Solder a 1.8 pF multilayer ceramic capacitor on the CS2IN board to simulate an external capacitive sensor; the internal adjustable capacitor CS2 is stepped from O to 342 fF to simulate the change in sensor capacitance, step value It is 19 fF. The specific register parameters are set as follows: CSl is set to O, set to 9.728 pF for CF, adjustable gain GAIN is set to 2, V2P25 is set to 2.25 V, and other parameters are taken as recommended by the manual. It was experimentally determined that when CS2 was taken as O, the measured value was 1.960 021 pF. The difference from the nominal value of the capacitor is mainly caused by the tolerance of the capacitor itself and the step capacitance of the circuit. From formula (1):
CS2=(Vout-VREF)CF/(GAIN&TImes;V2P25×1.14) (2)
Substituting specific values ​​can be obtained:
CS2=(Vout-0.497 192)×9.728/5.13 (3)
Among them, Vout = (A / D sample value / 4 095) × 2.25. The results of the precision test experiment are listed in Table 1 (the measured capacitance is the mean of 10 measurements).
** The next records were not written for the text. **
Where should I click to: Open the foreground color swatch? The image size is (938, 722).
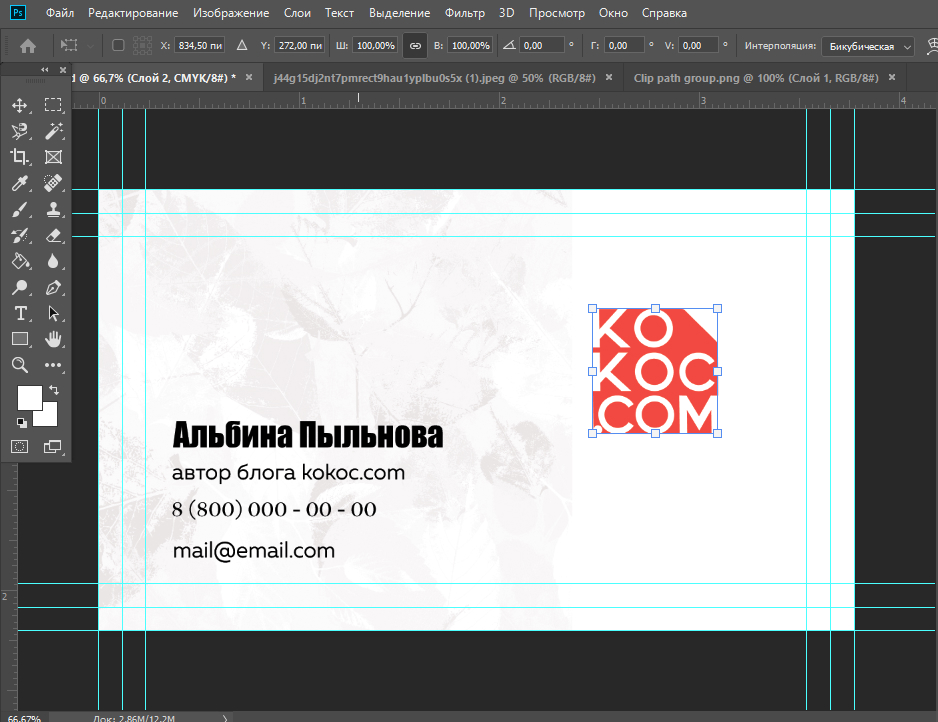[x=29, y=396]
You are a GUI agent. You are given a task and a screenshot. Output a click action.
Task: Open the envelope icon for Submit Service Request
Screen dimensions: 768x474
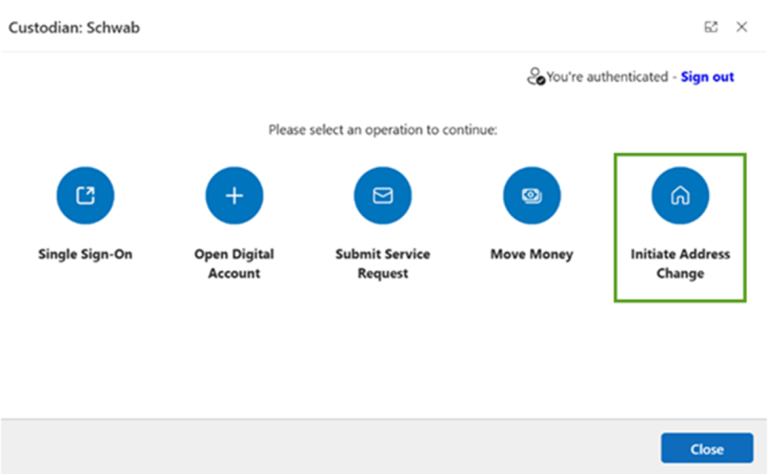pos(383,195)
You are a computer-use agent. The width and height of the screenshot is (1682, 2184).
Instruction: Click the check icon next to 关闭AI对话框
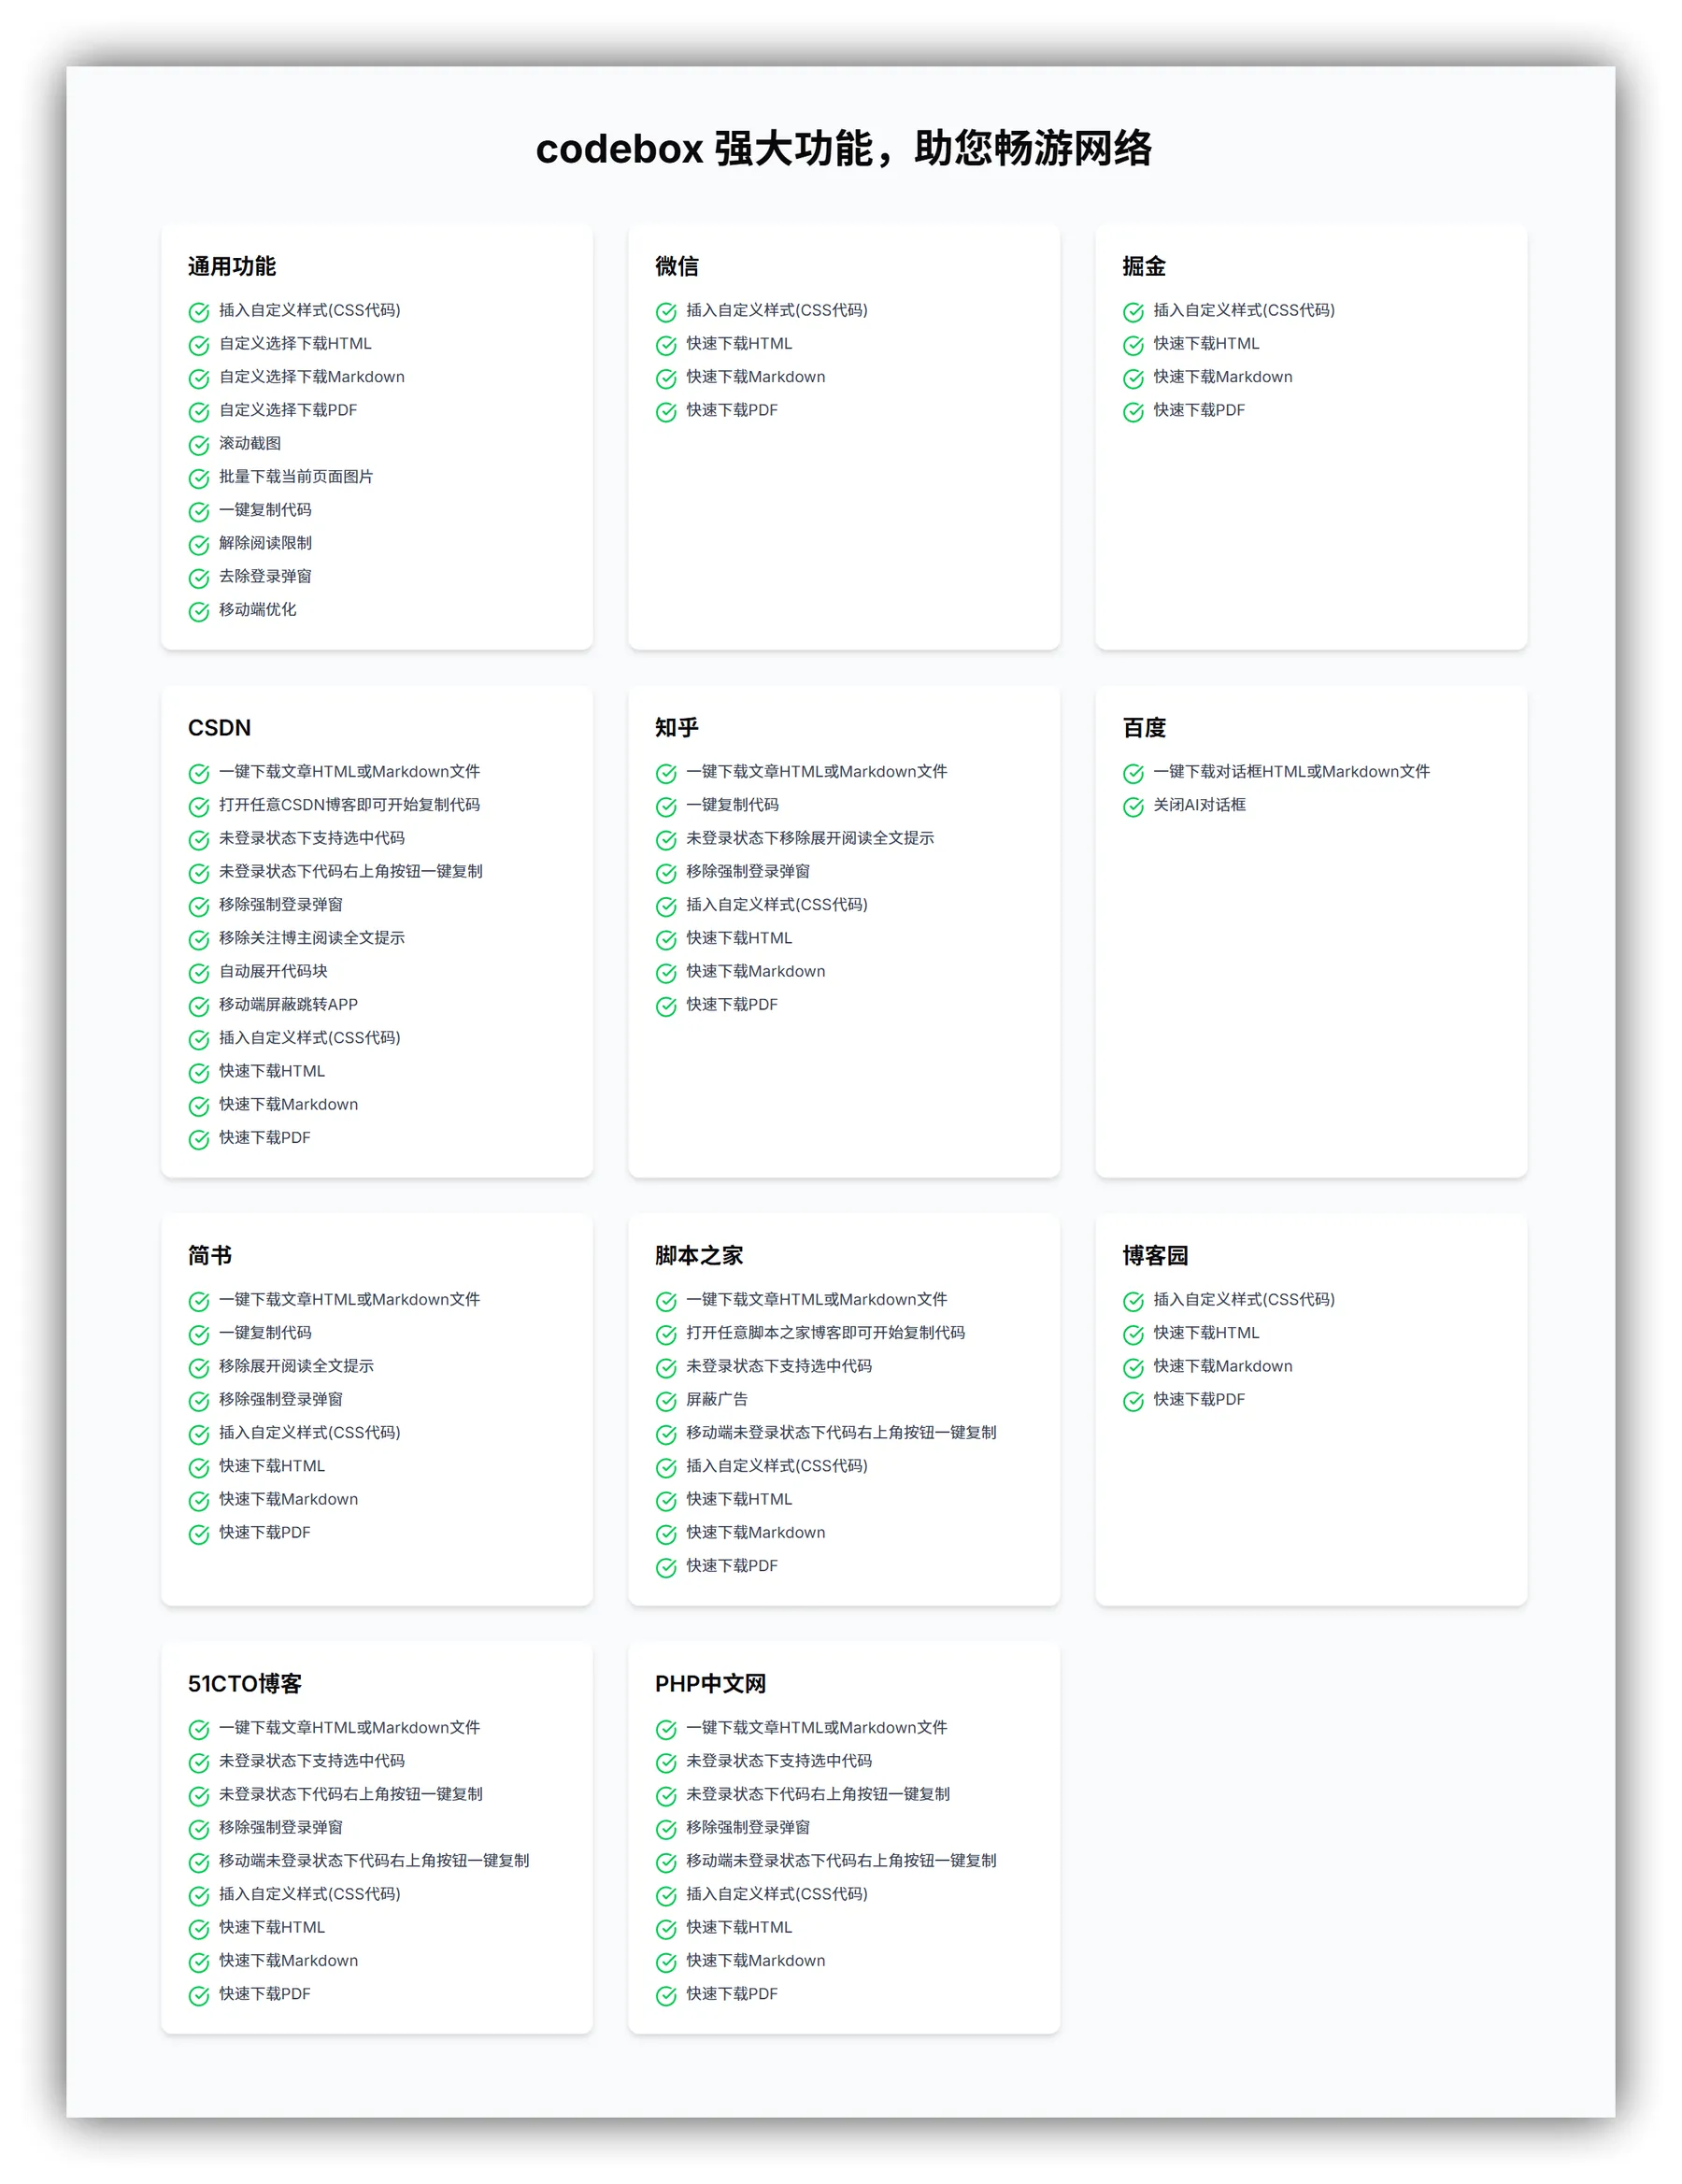click(x=1133, y=807)
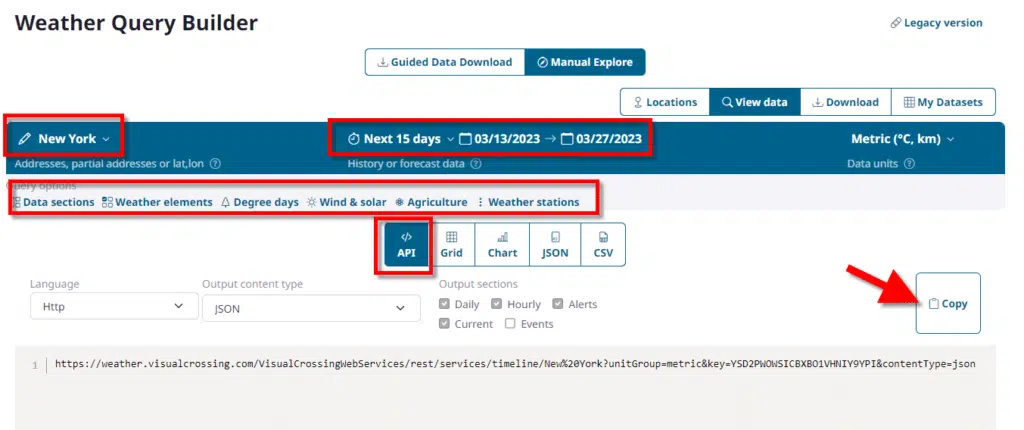Open the Language Http dropdown
The width and height of the screenshot is (1024, 430).
click(x=107, y=307)
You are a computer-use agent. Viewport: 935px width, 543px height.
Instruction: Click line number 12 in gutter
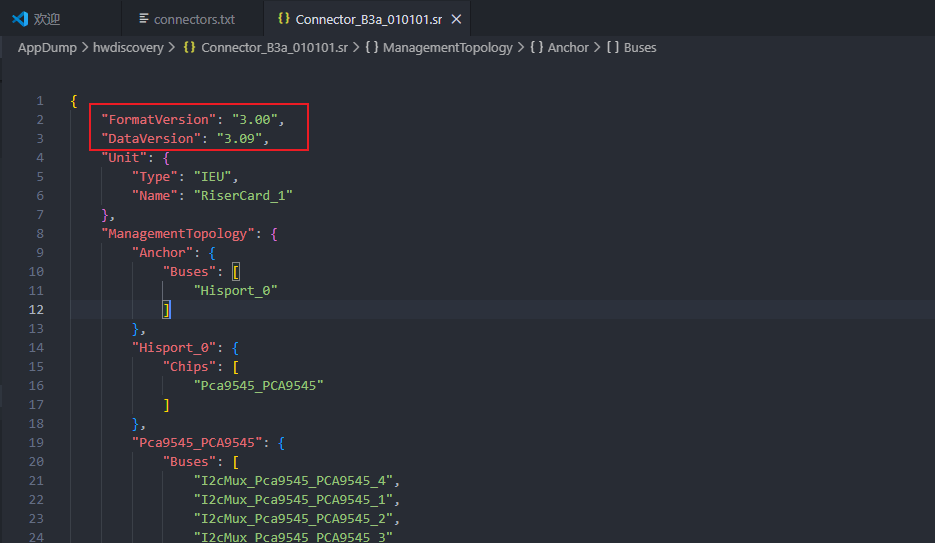coord(36,309)
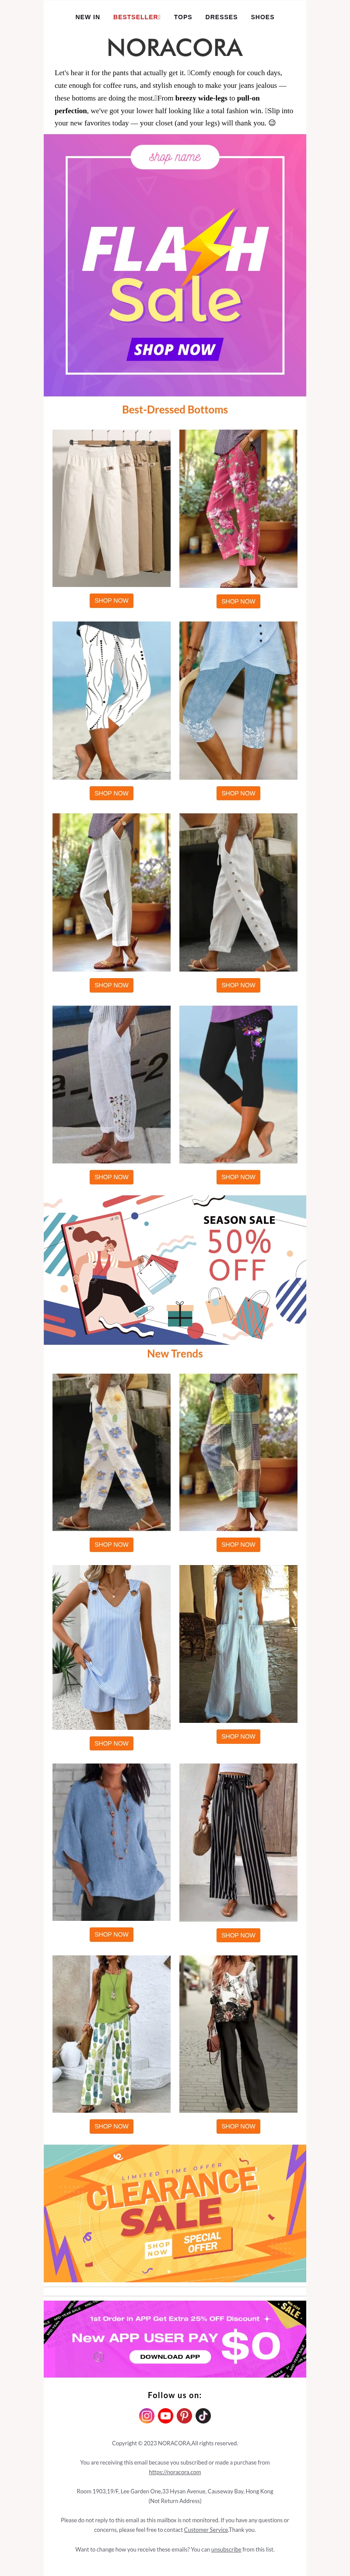Go to the SHOES category
Screen dimensions: 350x2576
click(262, 17)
The test results show that the capacitive sensor detection system has high detection accuracy, the average error is only 0.879 fF, and the maximum absolute error is less than 1.6 fF. Since the integrated A/D converter of the MSP430F149 is 12 bits, when the CF takes 9.728 pF, the resolution of the system to the capacitor is only 1.042 fF. It can be seen that the resolution of the A/D converter is an important factor that limits the detection accuracy. A higher number of A/D converters can be considered when making improvements to the system.
ConclusionIn this paper, a capacitive sensor detection system is designed based on the capacitance detection chip MS3110, and the design points and problems needing attention are given. The system has high test accuracy and can be used for capacitive sensor detection and development.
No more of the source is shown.